-- What you have to do --
Output consists of the line that contains "This screenshot has width=1593, height=1128." plus every later line of the material below, each one duplicated exactly.

# # # #

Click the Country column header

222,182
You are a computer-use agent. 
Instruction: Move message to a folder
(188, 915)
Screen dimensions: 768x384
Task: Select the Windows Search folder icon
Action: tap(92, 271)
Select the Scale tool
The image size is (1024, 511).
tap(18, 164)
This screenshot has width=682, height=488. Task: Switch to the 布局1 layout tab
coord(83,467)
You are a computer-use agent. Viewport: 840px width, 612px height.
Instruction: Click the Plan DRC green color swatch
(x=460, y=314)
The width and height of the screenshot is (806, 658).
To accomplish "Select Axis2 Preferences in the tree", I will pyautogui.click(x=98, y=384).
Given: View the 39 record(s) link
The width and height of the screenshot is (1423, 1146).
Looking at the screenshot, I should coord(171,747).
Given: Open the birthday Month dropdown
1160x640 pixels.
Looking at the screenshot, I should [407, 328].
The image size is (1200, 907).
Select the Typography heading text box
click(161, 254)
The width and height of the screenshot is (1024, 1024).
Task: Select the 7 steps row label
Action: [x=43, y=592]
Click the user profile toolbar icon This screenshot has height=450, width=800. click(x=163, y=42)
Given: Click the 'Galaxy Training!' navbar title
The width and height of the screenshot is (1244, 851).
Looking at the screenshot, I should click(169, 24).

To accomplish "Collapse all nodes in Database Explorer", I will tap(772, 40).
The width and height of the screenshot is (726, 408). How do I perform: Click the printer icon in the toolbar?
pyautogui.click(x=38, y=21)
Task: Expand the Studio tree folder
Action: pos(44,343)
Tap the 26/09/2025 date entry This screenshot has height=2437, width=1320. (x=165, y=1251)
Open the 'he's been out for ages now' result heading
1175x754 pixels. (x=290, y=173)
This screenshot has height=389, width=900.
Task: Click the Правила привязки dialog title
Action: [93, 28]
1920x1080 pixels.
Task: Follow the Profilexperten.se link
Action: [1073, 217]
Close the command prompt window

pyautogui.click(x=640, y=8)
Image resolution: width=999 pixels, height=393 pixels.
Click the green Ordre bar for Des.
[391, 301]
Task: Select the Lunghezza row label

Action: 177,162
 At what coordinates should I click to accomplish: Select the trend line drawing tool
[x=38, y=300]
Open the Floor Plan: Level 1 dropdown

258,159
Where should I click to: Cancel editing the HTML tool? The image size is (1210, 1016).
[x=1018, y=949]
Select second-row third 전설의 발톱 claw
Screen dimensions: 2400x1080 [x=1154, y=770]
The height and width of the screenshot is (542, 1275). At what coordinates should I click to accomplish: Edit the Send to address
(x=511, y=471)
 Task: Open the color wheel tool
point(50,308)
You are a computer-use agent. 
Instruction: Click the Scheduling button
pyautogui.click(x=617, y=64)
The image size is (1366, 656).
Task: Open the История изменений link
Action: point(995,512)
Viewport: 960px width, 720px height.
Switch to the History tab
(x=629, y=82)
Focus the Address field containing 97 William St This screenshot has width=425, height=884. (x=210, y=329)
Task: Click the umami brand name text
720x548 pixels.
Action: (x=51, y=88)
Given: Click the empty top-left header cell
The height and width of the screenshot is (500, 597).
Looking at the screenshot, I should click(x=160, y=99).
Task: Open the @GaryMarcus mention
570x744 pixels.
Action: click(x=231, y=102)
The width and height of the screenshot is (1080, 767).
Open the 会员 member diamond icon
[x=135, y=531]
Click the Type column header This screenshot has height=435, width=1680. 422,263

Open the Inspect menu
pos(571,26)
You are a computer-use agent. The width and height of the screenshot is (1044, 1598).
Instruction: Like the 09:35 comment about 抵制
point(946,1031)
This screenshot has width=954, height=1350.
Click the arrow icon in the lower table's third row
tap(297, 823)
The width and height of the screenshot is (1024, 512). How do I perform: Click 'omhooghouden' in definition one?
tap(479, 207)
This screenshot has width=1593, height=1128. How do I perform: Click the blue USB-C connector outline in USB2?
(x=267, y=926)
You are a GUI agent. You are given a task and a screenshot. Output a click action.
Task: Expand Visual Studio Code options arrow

# # # #

-- Solved problem --
This screenshot has width=1593, height=1128. How do I perform: Click the blue USB-C connector outline in USB2?
(x=267, y=926)
You are a GUI agent. You are given a task and a screenshot. Output a click action.
Task: Expand Visual Studio Code options arrow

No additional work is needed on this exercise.